WORK TASK: Please write out, exactly as they appear, the line containing "Image resolution: width=884" and every line after it to the end of the records, and nothing more.
--------------------
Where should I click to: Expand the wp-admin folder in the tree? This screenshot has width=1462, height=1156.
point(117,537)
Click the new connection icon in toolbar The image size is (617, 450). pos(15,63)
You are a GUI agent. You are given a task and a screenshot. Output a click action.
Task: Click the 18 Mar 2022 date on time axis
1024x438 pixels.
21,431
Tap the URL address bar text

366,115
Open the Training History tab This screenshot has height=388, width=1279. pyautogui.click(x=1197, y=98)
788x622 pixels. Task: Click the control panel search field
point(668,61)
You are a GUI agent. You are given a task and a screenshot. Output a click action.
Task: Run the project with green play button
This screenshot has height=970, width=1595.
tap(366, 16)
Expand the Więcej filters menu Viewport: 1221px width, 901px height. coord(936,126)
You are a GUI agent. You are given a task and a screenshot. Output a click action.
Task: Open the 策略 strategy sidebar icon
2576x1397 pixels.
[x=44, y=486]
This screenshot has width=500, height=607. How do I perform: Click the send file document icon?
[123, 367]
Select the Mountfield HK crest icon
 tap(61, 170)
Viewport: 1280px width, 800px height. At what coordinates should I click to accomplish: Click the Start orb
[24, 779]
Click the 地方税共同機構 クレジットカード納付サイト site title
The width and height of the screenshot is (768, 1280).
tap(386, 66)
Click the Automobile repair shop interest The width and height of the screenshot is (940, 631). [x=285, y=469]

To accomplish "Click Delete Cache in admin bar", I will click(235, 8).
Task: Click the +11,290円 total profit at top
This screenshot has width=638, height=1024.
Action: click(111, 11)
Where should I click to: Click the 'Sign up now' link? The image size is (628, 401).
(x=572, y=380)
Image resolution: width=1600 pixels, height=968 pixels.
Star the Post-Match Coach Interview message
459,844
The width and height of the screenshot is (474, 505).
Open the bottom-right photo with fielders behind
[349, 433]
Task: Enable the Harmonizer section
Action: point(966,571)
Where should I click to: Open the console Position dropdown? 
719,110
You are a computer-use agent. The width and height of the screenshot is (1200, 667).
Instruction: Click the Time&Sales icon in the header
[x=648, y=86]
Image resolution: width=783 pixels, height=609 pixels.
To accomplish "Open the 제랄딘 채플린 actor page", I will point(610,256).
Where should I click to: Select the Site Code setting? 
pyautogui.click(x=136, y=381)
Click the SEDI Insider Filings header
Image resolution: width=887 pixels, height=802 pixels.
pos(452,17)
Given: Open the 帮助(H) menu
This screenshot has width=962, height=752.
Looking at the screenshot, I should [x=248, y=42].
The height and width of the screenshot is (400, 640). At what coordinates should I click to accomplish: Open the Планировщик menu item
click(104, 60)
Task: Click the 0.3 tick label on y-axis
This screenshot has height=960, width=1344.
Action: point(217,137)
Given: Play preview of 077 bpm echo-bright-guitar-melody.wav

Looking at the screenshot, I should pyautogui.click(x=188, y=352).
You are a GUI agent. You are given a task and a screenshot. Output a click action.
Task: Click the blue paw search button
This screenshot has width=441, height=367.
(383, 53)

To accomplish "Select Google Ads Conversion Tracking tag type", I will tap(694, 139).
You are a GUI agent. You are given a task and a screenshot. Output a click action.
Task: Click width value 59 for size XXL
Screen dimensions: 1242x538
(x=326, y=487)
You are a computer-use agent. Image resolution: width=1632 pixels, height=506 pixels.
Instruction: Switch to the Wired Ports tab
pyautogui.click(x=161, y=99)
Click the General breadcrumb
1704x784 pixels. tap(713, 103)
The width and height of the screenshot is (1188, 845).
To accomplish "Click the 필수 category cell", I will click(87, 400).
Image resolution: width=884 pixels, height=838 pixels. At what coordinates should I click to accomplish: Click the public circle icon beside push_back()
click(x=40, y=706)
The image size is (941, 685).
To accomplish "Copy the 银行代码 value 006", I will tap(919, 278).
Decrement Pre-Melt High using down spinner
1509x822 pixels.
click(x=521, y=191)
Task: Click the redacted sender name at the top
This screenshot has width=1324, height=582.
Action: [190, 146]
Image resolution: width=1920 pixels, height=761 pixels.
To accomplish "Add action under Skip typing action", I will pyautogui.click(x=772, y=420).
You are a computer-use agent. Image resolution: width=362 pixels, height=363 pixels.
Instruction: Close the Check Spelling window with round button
--------------------
SOLUTION FOR THIS EXERCISE:
Image resolution: width=884 pixels, height=838 pixels. At what coordinates should I click to accomplish: Click the public circle icon beside push_back()
click(x=40, y=706)
The image size is (941, 685).
To accomplish "Copy the 银行代码 value 006", I will tap(919, 278).
Decrement Pre-Melt High using down spinner
1509x822 pixels.
click(x=521, y=191)
Task: Click the redacted sender name at the top
This screenshot has width=1324, height=582.
Action: [190, 146]
Image resolution: width=1920 pixels, height=761 pixels.
To accomplish "Add action under Skip typing action", I will pyautogui.click(x=772, y=420).
You are a computer-use agent. Image resolution: width=362 pixels, height=363 pixels.
Instruction: Close the Check Spelling window with round button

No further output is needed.